それは有名な詩の一節をもじって、こう語る。
雨にも負けず
風にも負けず
台風による塩害にも
地震による損壊にも負けぬ
強い架線を持ち
おびえはなく
決して止まらず
いつも静かに走っている……
かつてK成電鉄は関東圏民最強の足であると称えられていた。
他の私鉄国鉄が運転見合わせをするような大雨や大風の日にも、K成電鉄だけは止まらない。鈍足運行ではあっても必ず電車を走らせる。
その気概の全てを詰め込んだものが、このK成憲章である。
鉄道各社が次々と新技術を導入し、技術革新を推し進めるいまでこそ『最強』の冠は逃したが、今でもK成線は台風ごときではとまらない、可能な限り通常運行がモットーなのである。

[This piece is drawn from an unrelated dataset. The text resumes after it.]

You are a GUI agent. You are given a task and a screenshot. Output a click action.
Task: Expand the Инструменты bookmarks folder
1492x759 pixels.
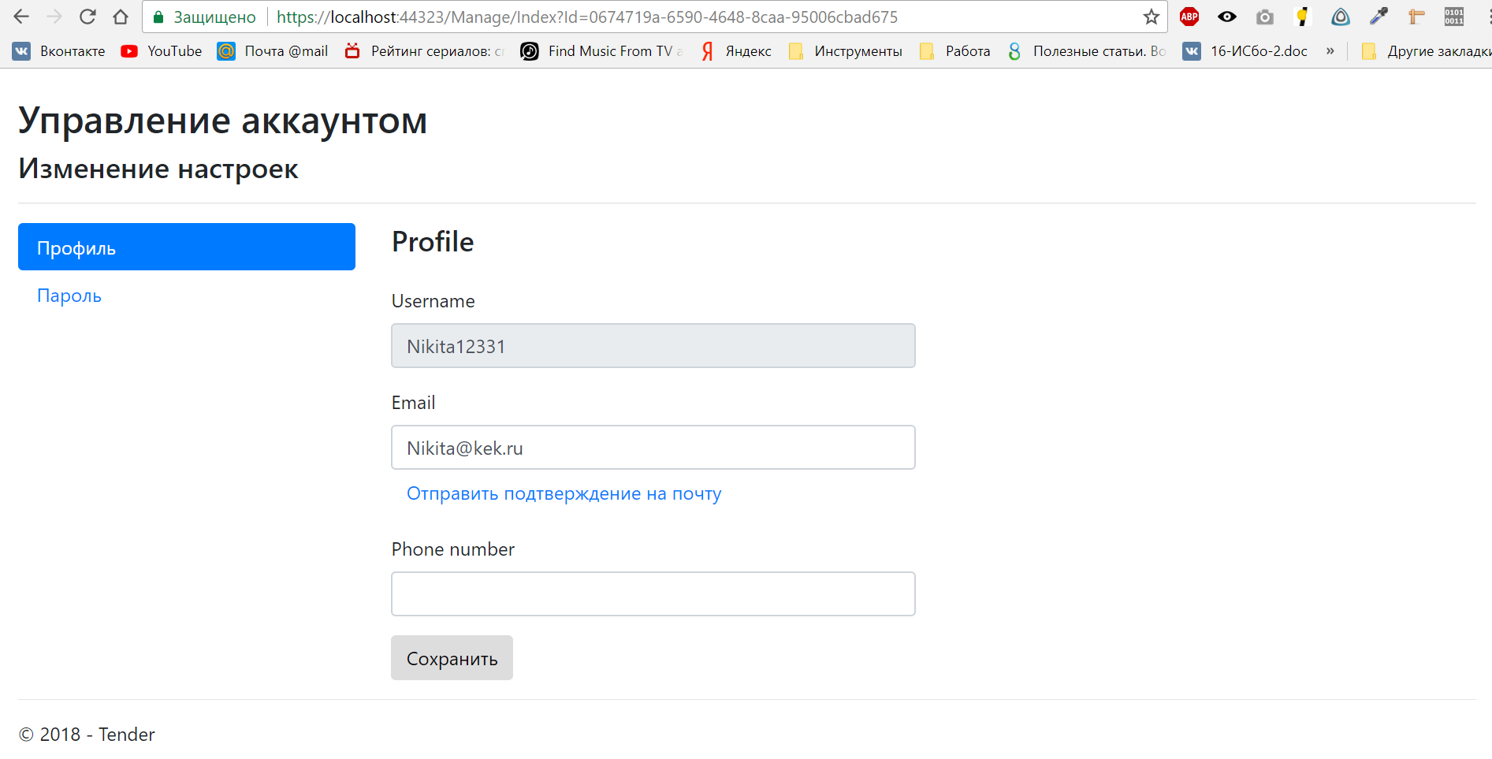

2068年11月05日14時30分、鶯谷は西日暮里のホテルの会議室にいた。総理直属の日暮里沈没対策委員会による日暮里沈没対策会議が行われたのだ。
とはいえ、日本国民及び一般日暮里民には、いまだに日暮里沈没の事実は伏せられている。それゆえ招聘されたのは荒川区長及び隣接する台東区長、日暮里商工会の代表者及び日暮里に乗り入れている各鉄道会社の代表者のみであった。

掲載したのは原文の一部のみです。